Welsh émigré who took part in Victoria's big irrigation and water projects of the 1950s and wrote internationally respected technical books for engineers.
Kenneth Davies Nelson was born in the small coalmining town of Llandebie, Carmarthenshire, South Wales, on 3 August 1921. In 1941, he studied civil engineering at University College, Cardiff and like his father before him, gained the Colonel Page Prize at the end of his first year.
He enlisted in the RAF but was swiftly commissioned into the army, serving three years in the Far East. He spent two years in Burma during the War and another year in Singapore afterwards. Ken was recruited by Victoria's Rivers and Water Supply Commission (then, the Victorian Water Commission), to contribute to large-scale irrigation and water-supply schemes.
Arriving in Melbourne in March 1950, Ken was first employed on the Cairn Curran Project, near Maldon, supervising foundation excavation and spillway work. By the end of the year he had been transferred to the Central Gippsland Irrigation Project to work on Glenmaggie Dam and the Tarago River Diversion Project.

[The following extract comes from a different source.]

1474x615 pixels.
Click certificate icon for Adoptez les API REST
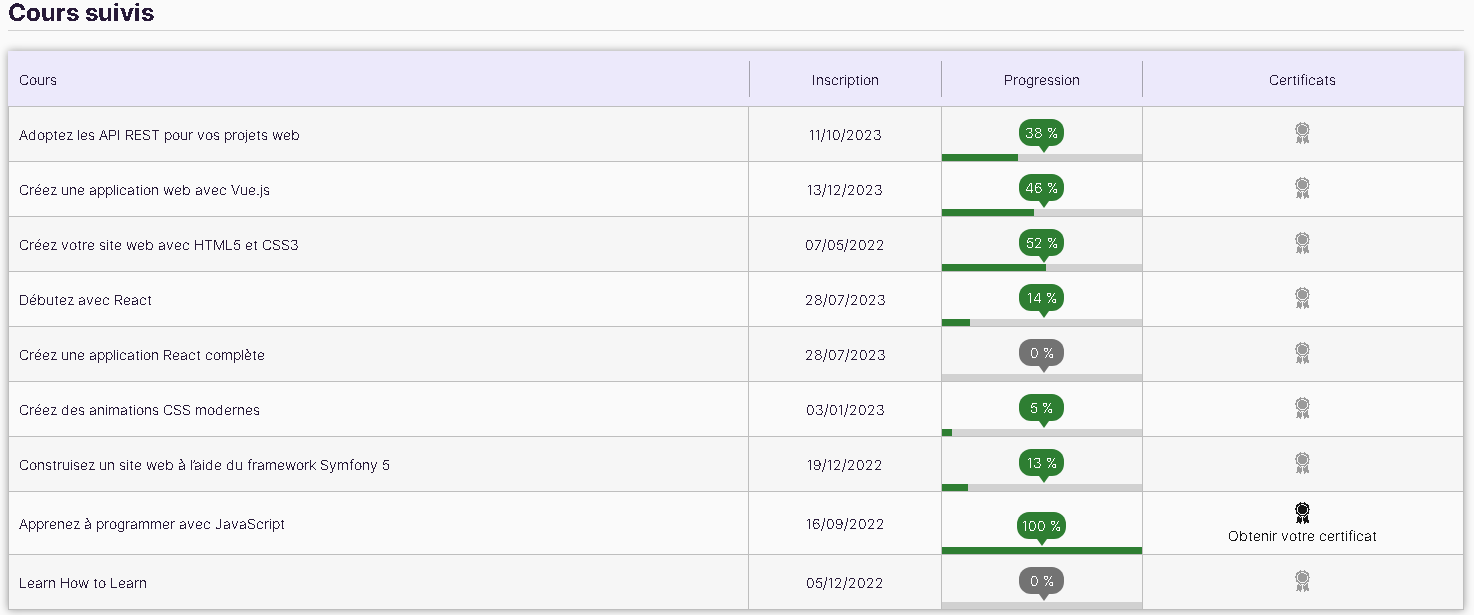[x=1302, y=133]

There, in Heyfield, Ken met his first wife June Grace Ayres, whom he would take, with their daughter Anitra, back to Wales in the mid-1950s to research water pollution, contributing to reforms to Victorian water policy, passed by the government in the 1960s.
Ken became engineer-in-charge of the Farm Water Supply Branch in the Soil Conservation Authority in 1966. After the Victorian government withdrew from constructing dams, demand for small, private earth-dams increased. Consequently, the Water Research Foundation of Australia gave Ken a grant to write a book for farmers. Design and Construction of Small Earth Dams (1985, reprinted 1991 and 1996, 2nd ed. 1997), attracted international interest and remains a useful handbook on permaculture booklists.

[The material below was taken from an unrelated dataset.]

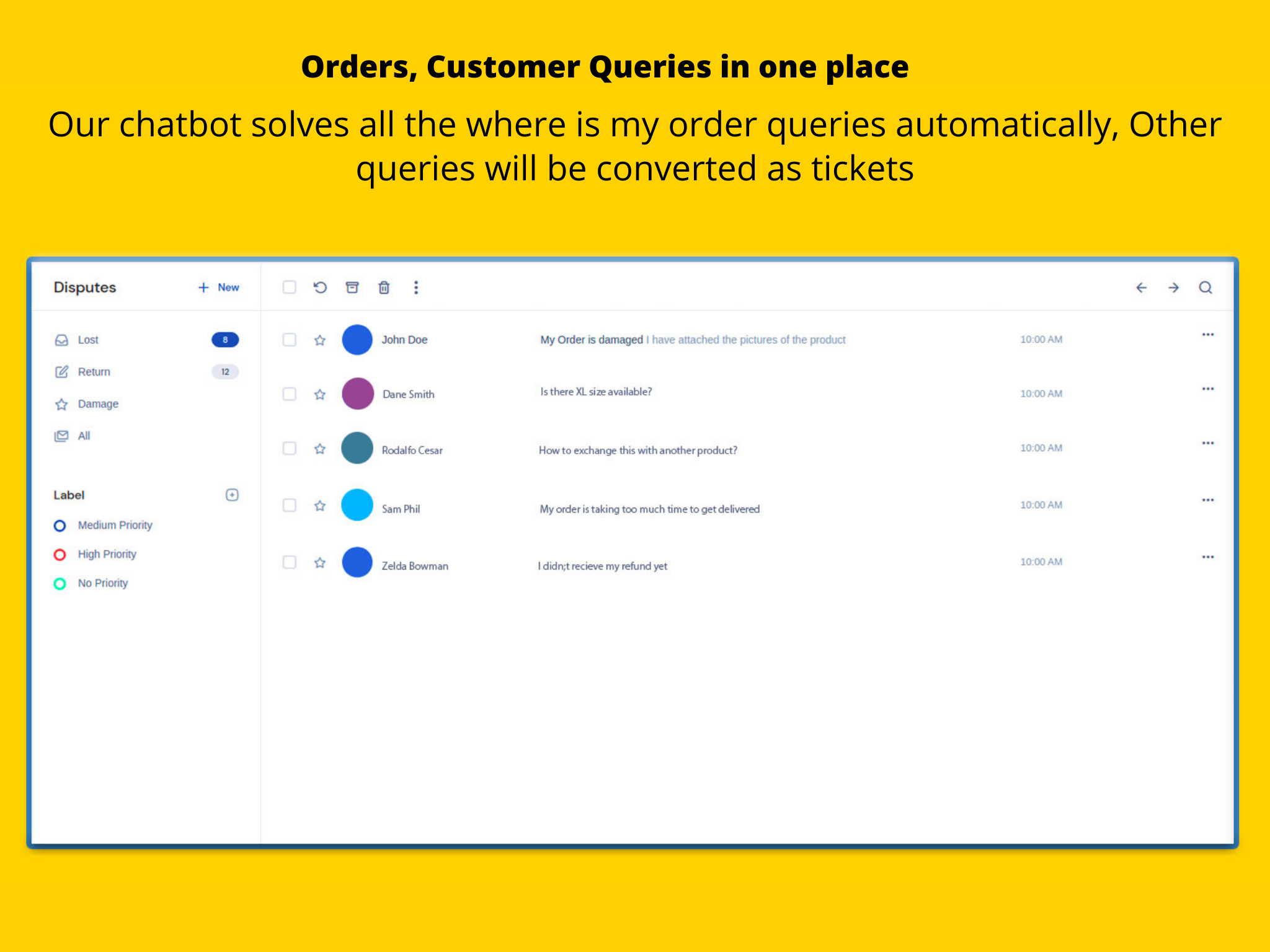
Task: Open the Damage disputes section
Action: 97,403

Ken's father Archibald (‘Archie’) Nelson (1893–1969), one of Britain's best-known mining engineers and geologists, spent several years of his retirement living with his son's family – which now included Ken's second daughter, Margaret – on the Mornington Peninsula. Father and son’s first co-authored book, Dictionary of Applied Geology, Mining and Civil Engineering, (1967, George Newnes) was republished (1968) by Elsevier for distribution in Europe and the USA as Concise Encyclopaedic Dictionary of Applied Geology, Mining and Civil Engineering, later translated into Portuguese. Ken co-authored another book with his father (d. 1969) though he was left to complete their Dictionary of Water and Water Engineering (Butterworth, 1973) alone.

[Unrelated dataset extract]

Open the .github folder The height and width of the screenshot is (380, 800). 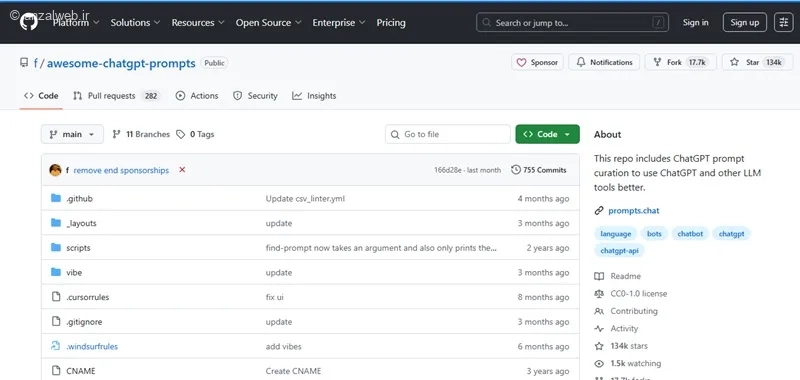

In 1975 Ken married Shirley Dallas Roberts, a distinguished radiologist who in retirement mainly wrote medical biographies. Ken went on to write Water Resources (Lothian, Melbourne, 1979) for secondary school students and teachers, covering various aspects of Australia's water development since white settlement.
Retiring in 1983, Ken became a consultant and technical writer, completing another book and more than 50 technical papers and journalistic articles. He continued writing and publishing until he turned 90 in 2011, when Shirley's death deeply affected him.
Ken was not only an esteemed alumnus of Cardiff University but a long-standing benefactor. He contributed substantially to the Nelson Scholarship fund (established in memory of his father) and supported the refurbishment of the Trevithick Library, specifically the refit of the silent study area, the Nelson Room (Yr Ystafell Nelson). His military service led to other philanthropic support, including for families of Nepali Gurkhas, whom he greatly respected.
Ken Nelson died on 10 September 2017 and is survived by his daughters, granddaughter Siân and grandson Rhys, and his brothers living in Wales, Derek and Clive.